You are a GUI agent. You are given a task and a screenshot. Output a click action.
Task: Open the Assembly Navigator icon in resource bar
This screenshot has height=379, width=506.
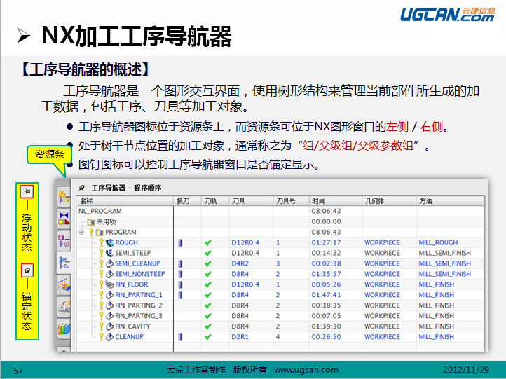pos(64,197)

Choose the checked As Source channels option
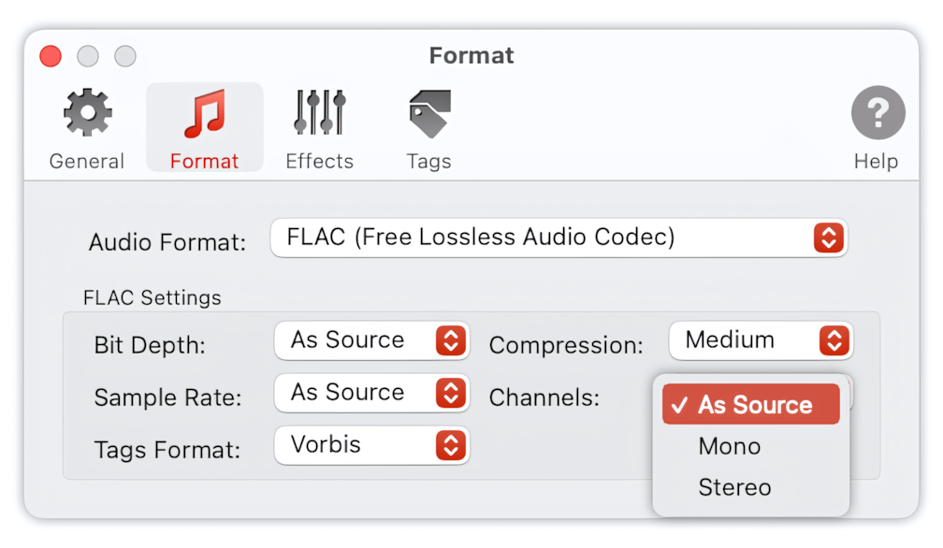[x=750, y=404]
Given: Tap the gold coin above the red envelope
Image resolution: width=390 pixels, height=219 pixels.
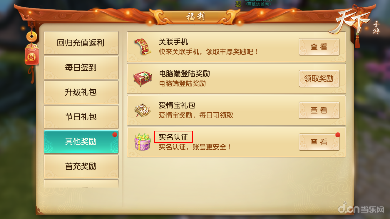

-- Aim of the task --
Leave every picture out and print exactly the lines from the one that contains "This screenshot has height=379, width=506." through the last line of the material above.

-- Task solution --
This screenshot has height=379, width=506.
pos(64,197)

Choose the checked As Source channels option
[x=750, y=404]
Given: Tap the gold coin above the red envelope
Image resolution: width=390 pixels, height=219 pixels.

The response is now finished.